Hay forma de hacerlo sin un switch?
es posible construir un switch para tal efecto?

graacias


----------



## Trick21 (Ene 3, 2008)

yo em compraria 2 placas de red inalambricas, pondria 1 en cada compu y lito.. tenes internet en als 2 y estan en red todo gracias al router


----------



## jbv (Ene 4, 2008)

Si no lo quieres hacer con un switch lo puedes hacer con un hub, pero la diferéncia de precio es poca.
Construir un switch me parece interesante pero descabellado ( a menos que lo quieras hacer como reto personal).
La opción de colocar dos placas Wifi me parece la opción mas lógica (aunque quizás te resulte mas caro que el hub).


----------



## juanthegreat (Ene 9, 2008)

si quieres hacer una lan de dos equipos que compartan internet sin que los equipos dependan del otro debes comprar un router o un switch, conectar los computadores y el modem/router al switch luego configurar al modem/router para que se loggee automaticamente a tu ISP, posteriormente activar el nat del modem/router y a cada equipo colocar como gateway la dirección de red interna del modem y listo.
este modelo de conexion no se recomienda por cuestiones de seguridad lo mejor es que una maquina controle el acceso a internet y a su vez sirva de firewall y de ISP de la lan.


----------



## Elvic (Ene 9, 2008)

Vlad dijo:
			
		

> hola
> 
> Como puedo hacer para conectar dos computadoras en red (LAN)
> pero que una no dependa de la otra para conectarse a internet (ADSL)
> ...



vi que usas en 2wire alambrico (ademas es router) a razón de los mensajes anteriores que debes tomar en cuenta te digo los siguiente.
es sencillo a mi me a funcionado
solo debes poner las computadoras en el mismo *grupo de trabajo*, y compartir alguna carpeta; una la conectas mediante el cable ethernet RJ45 y la otra computadora con el USB solo que para esta ultima tienes que instalar los drivers que vienen en el disco de configuración  o en la pagina de internet los puedes descargar.
y listo
claro que si requieres conectar mas computadoras ó no quieres usar el usb, si tienes que compra un switch; porque hacer  uno no lo creo factible...
suerT


----------



## Vlad (Ene 9, 2008)

Gacias creo que con eso se resuelven mis dudas.


----------



## alti (Ene 25, 2008)

Creo que la solucion más sencilla, es que te consigas un router ADSL con un switch y opción wi-fi (si lo deseas), viene todo embebido en un solo equipo y en el mercado encontraras un monton. Para conectarlo a tu ISP, en internet encontrarás mucha información.
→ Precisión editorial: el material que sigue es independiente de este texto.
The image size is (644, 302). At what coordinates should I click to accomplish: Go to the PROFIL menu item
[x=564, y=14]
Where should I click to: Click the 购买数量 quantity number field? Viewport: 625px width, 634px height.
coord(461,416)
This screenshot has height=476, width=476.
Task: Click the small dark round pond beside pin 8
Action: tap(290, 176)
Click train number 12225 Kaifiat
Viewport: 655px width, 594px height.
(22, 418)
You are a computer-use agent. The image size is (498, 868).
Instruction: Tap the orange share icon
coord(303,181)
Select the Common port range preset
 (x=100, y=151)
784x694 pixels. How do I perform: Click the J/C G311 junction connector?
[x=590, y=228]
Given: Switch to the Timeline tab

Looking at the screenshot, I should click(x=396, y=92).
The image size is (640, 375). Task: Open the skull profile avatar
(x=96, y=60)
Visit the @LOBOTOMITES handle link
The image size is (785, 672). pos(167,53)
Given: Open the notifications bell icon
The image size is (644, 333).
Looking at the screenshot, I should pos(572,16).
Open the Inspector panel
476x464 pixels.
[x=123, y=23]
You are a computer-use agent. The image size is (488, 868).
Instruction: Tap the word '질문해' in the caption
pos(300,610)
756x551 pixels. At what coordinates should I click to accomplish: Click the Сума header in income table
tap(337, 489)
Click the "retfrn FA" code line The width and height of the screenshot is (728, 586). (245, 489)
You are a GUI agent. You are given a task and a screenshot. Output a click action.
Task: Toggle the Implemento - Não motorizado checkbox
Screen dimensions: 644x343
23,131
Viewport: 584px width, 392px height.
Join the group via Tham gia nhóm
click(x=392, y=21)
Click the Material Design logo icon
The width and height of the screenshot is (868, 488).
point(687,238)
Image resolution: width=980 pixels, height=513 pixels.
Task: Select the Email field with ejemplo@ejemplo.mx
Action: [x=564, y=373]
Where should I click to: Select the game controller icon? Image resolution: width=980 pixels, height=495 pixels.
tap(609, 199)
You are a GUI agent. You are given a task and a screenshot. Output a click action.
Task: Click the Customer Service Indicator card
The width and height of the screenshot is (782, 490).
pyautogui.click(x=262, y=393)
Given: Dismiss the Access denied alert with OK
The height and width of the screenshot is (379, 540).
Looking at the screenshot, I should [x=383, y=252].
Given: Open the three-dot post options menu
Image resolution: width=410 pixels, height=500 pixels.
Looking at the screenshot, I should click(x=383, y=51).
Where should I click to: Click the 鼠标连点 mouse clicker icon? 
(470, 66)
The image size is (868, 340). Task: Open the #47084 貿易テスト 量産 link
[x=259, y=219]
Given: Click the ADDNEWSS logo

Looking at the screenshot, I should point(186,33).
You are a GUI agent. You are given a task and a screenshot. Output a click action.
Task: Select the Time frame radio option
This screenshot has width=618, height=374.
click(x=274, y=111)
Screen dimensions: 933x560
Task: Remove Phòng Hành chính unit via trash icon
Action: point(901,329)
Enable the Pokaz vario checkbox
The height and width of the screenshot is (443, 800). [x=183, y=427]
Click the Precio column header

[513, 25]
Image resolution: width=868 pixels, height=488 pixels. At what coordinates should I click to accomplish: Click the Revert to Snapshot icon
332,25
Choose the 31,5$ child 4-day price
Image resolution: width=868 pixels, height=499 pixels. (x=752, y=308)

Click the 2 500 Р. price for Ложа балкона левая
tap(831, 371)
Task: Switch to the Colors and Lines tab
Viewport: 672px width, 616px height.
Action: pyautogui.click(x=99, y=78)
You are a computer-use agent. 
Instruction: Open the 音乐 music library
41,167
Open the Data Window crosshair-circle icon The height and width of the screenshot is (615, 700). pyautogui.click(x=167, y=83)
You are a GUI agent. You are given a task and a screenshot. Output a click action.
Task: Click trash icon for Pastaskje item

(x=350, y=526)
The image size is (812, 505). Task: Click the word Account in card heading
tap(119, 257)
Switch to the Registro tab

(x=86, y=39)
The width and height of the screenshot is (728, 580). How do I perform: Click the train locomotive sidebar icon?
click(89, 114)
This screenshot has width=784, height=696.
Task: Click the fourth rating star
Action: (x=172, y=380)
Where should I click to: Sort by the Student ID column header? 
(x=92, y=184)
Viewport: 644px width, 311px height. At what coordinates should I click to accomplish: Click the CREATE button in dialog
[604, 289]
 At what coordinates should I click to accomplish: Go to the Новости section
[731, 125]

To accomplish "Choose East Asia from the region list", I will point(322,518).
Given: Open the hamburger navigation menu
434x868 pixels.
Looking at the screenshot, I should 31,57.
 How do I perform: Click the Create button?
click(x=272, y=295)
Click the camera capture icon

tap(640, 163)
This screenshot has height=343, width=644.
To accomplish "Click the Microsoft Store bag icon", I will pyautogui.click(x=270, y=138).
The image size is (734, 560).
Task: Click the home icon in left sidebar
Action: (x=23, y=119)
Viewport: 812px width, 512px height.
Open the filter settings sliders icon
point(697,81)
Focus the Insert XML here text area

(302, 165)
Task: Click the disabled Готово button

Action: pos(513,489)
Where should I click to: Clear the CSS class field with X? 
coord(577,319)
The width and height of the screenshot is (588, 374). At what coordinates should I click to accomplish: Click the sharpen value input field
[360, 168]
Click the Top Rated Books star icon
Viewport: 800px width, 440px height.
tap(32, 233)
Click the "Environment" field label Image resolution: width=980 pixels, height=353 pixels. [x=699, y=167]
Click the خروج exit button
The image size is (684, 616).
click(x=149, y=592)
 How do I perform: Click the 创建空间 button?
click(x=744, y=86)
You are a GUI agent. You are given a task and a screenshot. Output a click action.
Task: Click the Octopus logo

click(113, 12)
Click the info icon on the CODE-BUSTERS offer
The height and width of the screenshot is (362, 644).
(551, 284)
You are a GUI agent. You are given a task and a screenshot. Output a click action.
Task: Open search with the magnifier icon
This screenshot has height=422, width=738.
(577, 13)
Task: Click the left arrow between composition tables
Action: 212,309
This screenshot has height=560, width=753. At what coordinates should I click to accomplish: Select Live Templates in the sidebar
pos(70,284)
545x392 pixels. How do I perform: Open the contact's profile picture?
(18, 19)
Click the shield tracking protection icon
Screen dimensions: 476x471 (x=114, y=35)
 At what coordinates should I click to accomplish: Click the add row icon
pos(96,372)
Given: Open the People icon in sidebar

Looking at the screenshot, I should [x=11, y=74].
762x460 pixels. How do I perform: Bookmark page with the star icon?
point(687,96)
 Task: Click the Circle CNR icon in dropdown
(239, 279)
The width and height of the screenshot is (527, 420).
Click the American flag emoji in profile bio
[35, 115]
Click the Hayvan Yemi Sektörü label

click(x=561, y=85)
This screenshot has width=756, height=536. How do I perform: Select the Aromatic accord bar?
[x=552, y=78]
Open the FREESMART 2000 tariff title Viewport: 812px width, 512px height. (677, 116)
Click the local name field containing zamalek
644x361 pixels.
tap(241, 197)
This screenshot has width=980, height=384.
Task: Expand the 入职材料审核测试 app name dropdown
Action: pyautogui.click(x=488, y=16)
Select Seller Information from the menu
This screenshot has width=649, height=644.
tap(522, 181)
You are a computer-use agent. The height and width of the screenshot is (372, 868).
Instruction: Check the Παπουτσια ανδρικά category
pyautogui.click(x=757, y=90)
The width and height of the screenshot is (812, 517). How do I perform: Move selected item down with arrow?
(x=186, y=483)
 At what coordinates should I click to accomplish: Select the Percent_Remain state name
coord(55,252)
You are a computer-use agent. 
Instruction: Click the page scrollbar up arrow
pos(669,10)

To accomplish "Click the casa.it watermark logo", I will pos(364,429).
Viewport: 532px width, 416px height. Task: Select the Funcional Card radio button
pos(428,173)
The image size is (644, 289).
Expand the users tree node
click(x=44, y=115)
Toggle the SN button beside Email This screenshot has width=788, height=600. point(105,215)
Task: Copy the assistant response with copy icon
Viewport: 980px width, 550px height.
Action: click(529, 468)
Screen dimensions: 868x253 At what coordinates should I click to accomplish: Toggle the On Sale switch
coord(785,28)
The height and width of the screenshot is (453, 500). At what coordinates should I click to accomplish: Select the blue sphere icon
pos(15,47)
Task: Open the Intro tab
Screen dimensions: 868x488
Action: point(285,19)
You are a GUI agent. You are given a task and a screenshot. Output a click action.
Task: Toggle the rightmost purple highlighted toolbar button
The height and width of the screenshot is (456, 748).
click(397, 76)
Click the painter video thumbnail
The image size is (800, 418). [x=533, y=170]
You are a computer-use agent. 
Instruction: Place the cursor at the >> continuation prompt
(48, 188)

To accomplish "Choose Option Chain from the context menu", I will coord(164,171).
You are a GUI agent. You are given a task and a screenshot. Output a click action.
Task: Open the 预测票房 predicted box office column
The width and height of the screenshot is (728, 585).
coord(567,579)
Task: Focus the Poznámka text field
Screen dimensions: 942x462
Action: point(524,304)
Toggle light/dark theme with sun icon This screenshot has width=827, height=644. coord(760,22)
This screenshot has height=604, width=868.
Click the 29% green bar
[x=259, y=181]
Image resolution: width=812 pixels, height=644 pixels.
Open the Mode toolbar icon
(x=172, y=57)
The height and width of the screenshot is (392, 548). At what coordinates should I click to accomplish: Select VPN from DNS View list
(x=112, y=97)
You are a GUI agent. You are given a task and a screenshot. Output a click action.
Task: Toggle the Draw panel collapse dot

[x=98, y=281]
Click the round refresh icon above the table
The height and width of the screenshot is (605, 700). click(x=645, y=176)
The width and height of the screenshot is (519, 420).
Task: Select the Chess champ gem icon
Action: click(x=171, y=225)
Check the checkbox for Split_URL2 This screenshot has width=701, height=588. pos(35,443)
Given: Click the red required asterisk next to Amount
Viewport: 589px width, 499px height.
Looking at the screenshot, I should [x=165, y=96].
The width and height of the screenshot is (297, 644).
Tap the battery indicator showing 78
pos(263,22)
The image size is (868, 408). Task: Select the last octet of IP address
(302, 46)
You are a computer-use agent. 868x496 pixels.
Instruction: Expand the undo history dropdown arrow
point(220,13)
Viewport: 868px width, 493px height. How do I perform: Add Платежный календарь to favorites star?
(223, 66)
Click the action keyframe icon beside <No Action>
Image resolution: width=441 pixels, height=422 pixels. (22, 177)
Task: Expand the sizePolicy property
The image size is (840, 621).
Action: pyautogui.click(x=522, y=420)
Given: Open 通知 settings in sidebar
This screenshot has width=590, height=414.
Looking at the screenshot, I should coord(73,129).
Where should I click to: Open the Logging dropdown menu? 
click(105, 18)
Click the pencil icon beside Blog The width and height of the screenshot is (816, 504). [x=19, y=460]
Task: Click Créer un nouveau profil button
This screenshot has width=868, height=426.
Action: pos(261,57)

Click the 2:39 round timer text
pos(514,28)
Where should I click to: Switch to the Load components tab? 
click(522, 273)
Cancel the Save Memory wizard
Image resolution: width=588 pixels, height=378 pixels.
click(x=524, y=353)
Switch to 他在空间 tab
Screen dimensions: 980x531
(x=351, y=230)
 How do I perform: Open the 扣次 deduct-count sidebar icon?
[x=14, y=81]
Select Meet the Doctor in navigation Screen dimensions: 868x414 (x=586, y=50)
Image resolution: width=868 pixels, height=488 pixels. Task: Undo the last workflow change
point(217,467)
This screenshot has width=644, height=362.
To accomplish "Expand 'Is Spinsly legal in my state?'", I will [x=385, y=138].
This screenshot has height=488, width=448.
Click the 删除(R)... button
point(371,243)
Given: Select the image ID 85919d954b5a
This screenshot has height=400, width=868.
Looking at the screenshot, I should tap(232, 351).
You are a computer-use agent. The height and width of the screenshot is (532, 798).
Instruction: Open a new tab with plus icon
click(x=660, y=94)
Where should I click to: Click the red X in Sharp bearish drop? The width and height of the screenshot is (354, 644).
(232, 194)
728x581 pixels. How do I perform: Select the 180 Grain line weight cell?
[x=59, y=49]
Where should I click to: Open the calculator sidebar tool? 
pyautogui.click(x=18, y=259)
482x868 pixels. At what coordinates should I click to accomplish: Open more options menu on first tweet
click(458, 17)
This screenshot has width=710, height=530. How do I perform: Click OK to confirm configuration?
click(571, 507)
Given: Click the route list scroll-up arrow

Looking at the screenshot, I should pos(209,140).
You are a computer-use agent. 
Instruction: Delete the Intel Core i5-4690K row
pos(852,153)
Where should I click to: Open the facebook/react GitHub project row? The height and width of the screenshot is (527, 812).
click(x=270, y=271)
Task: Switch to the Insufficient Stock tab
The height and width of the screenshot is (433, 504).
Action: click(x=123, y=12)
De esta manera compartirás la conexión ADSL con todos los equipos de tu red, sin que tengas que utillizar un ordenador de proxy (y por tanto tenerlo siempre encendido).


----------



## theseus (Feb 27, 2008)

pues la neta mi respuesta es como l a de elvic comprar un cable usb-rj45
si de ahorrar se trata¡¡¡


----------